The Trust funds a small, prestigious group of scholarships for Scottish graduates with at least first-class honours degrees who are working towards a doctoral degree. The Trust intends such scholarships to be the "premier award in Scotland" and they are generally more generous awards than the equivalent from a Research Council. The scheme is highly competitive: although the number of scholarships awarded each year is not fixed, it is usually around 12–15, and the number of applicants is usually many times this. (For example, in 2008, only 15 out of 142 applicants were successful). All applicants must be nominated by an academic at a Scottish university and pursue their degrees in Scotland. Each Scottish university has a set quota of Scholarships.

===Henry Dryerre Scholarship===

On behalf of the Royal Society of Edinburgh, the Henry Dryerre Scholarship is for postgraduate study by a graduate of a Scottish university in medical or veterinary physiology. It is only offered every three years. It is named after the physiologist Henry Dryerre (1881–1959).

===Fee Assistance===

Undergraduates undertaking first degrees at a Scottish university whose tuition fees are not met by the governmental Student Awards Agency for Scotland can apply to the Trust for fee assistance. These awards are means-tested, and it is a requirement for assistance that paying fees would cause the applicant hardship such that it would not be possible for them to continue with their degree. In 2004-5 there were 211 applicants and 163 awards made.

===Vacation Scholarships===

Undergraduates of Scottish extraction can apply for a competitive Vacation Scholarship to undertake a short, full-time research project during their summer vacation. Candidates must be nominated by a university Dean of Faculty, and are for maintenance awards of between two and twelve weeks. The scholarship can be held in the United Kingdom or abroad. For the five year period from 2013 to 2018, there was an average of 147 applications and 85 scholarships awarded per year, giving an average 58% success rate. The most successful university in number of awards over the same period was Strathclyde followed by Glasgow.

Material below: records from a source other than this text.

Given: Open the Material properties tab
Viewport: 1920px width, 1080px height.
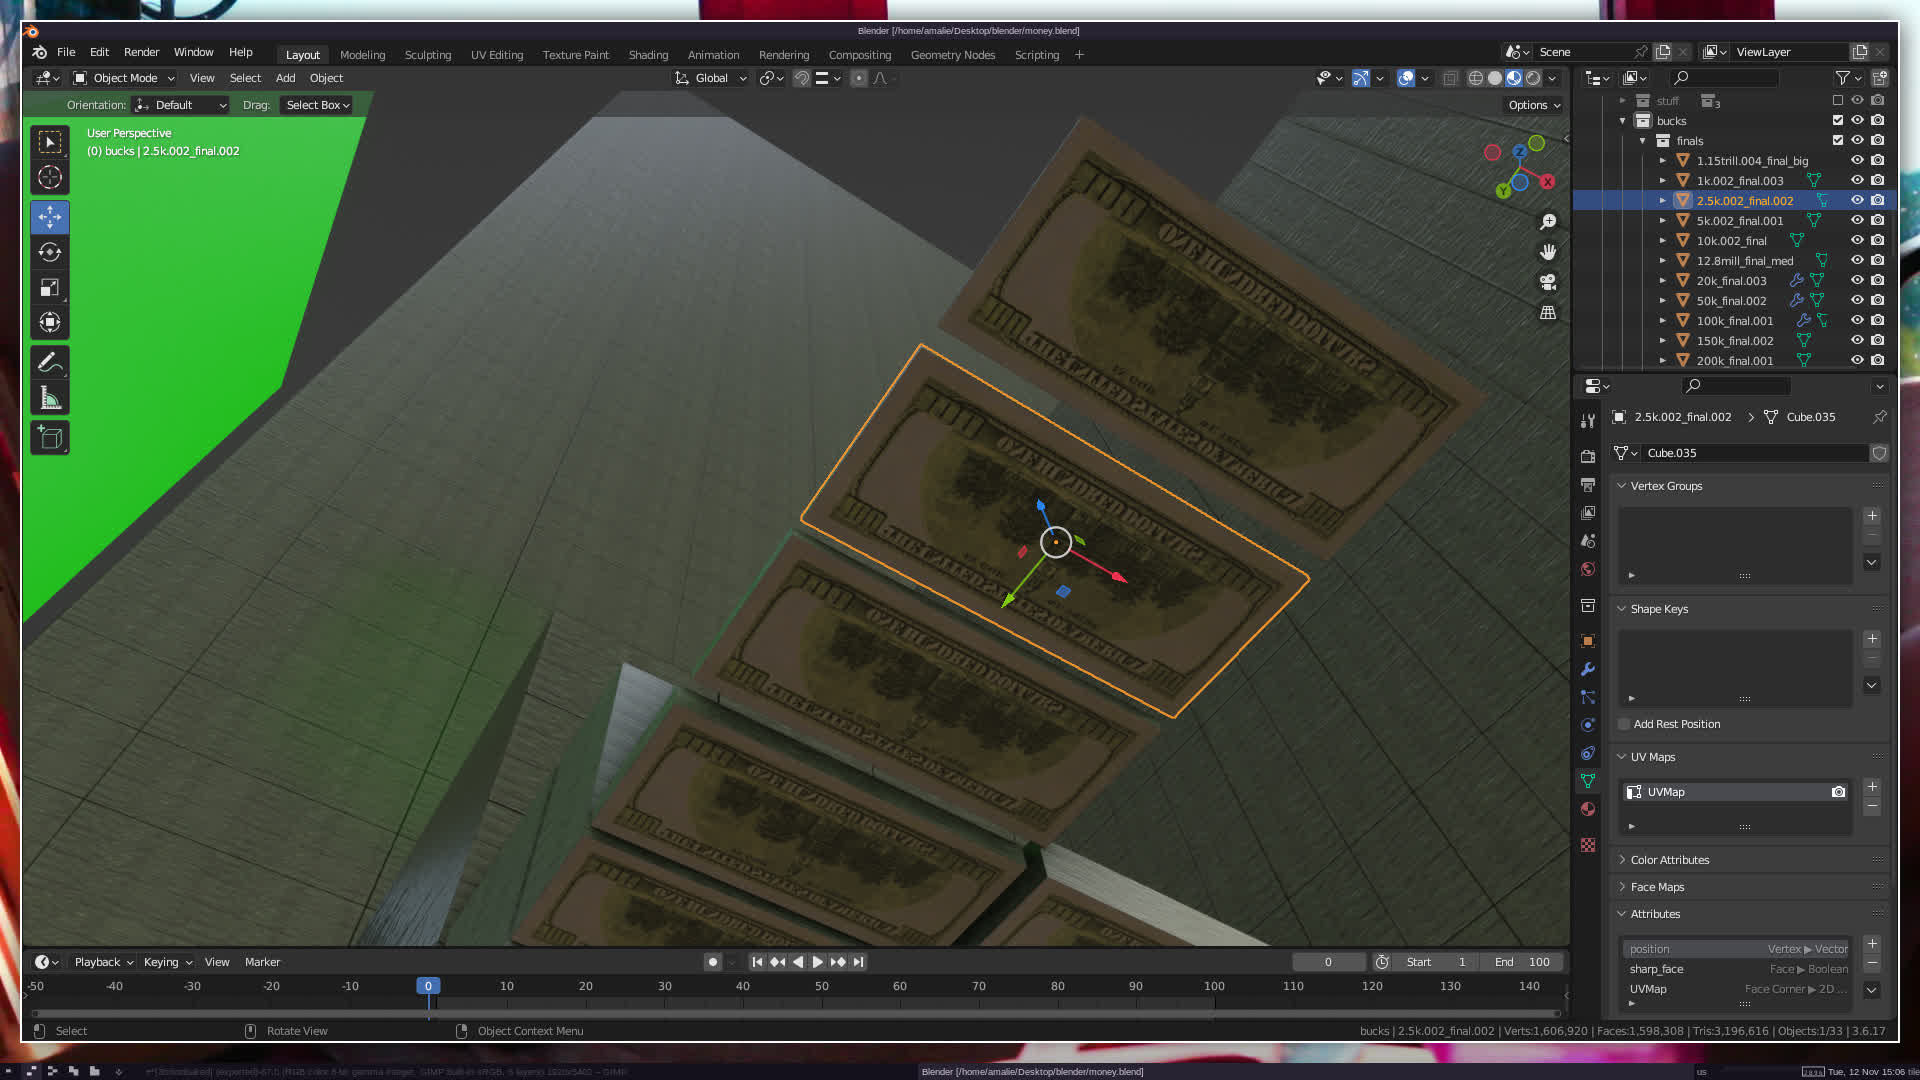Looking at the screenshot, I should point(1588,809).
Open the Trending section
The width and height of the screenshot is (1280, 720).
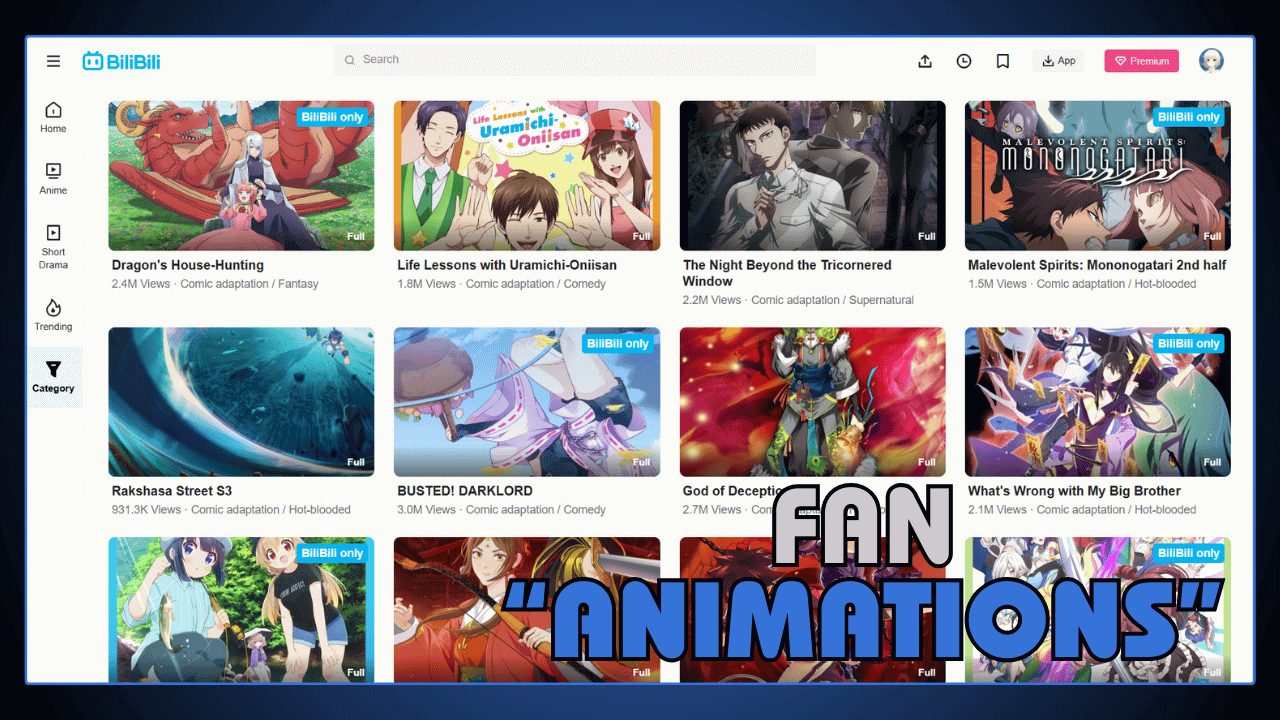(x=52, y=312)
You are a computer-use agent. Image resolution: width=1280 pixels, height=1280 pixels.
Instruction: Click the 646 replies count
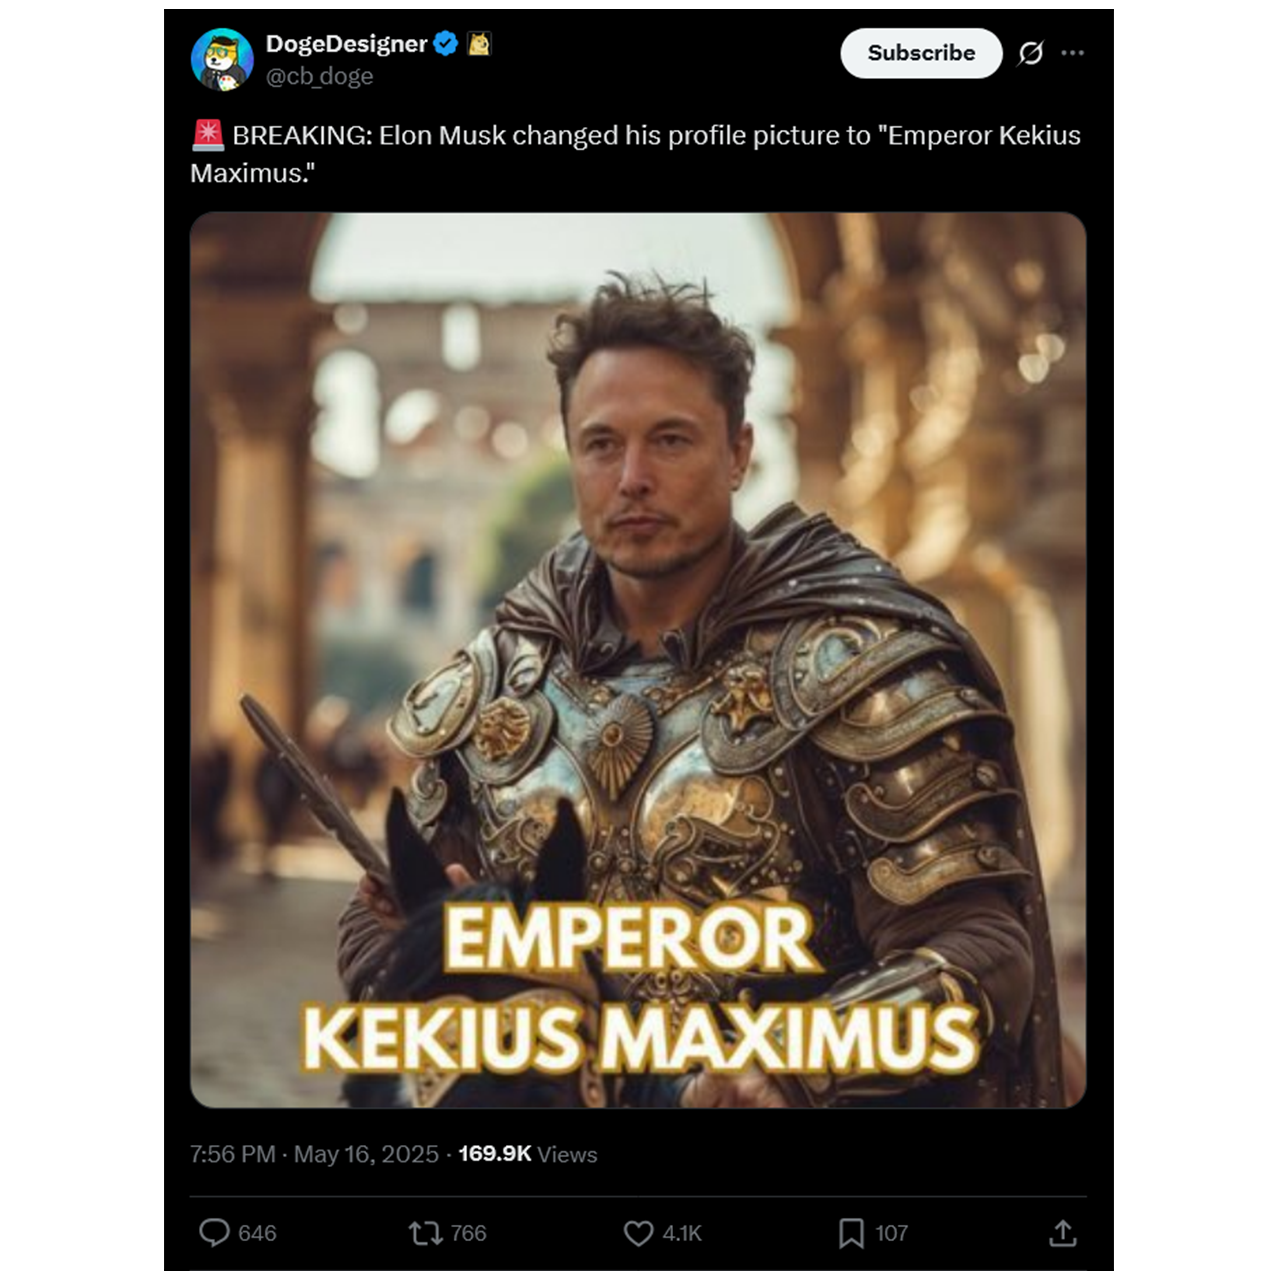(x=257, y=1233)
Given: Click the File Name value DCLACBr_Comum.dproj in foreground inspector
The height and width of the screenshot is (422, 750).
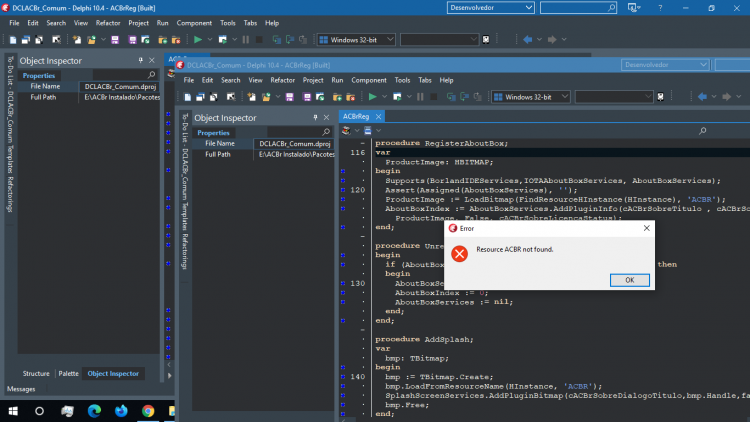Looking at the screenshot, I should point(295,144).
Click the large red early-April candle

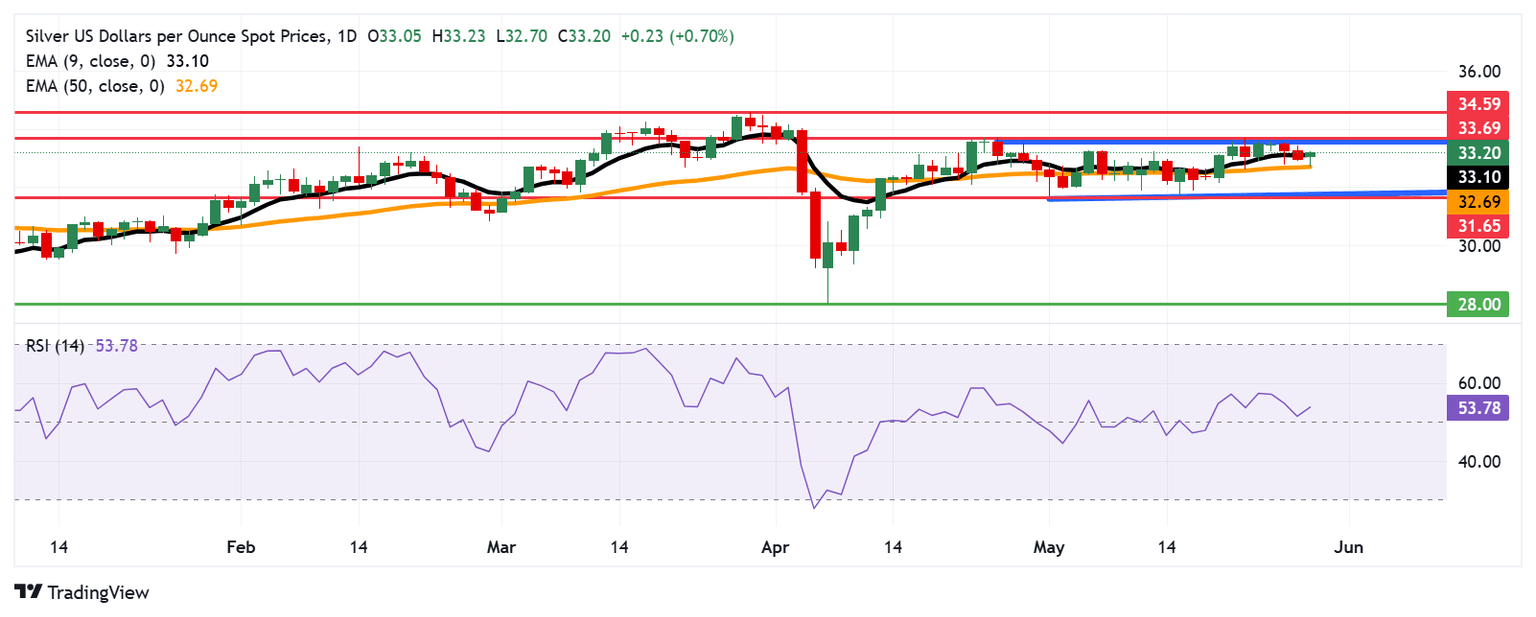(816, 226)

===University Expeditions===

The Trust used to fund grants towards the cost of expeditions for undergraduates supported by a Scottish university. Such expeditions are to have "a coherent research programme and must be accompanied throughout by a member of staff or someone of equal standing acceptable to the Trust".

===Research Incentive Grants===

Research staff of the Scottish universities are eligible for the scheme, which awards grants of up to £7,500 for personal research.

===Collaborative Research Grants===

The Scheme awards funding for "joint programmes of collaborative research projects from groups within the Scottish Universities".

===Carnegie Centenary Professorships===

In 2001, the Trust established a Centenary Fund to celebrate the centenary of Andrew Carnegie's original 1901 endowment. The yearly income for this fund (£80,000 in 2004-5) goes towards the appointment of two world-class Carnegie Centenary Professors per year for a sabbatical period in Scotland.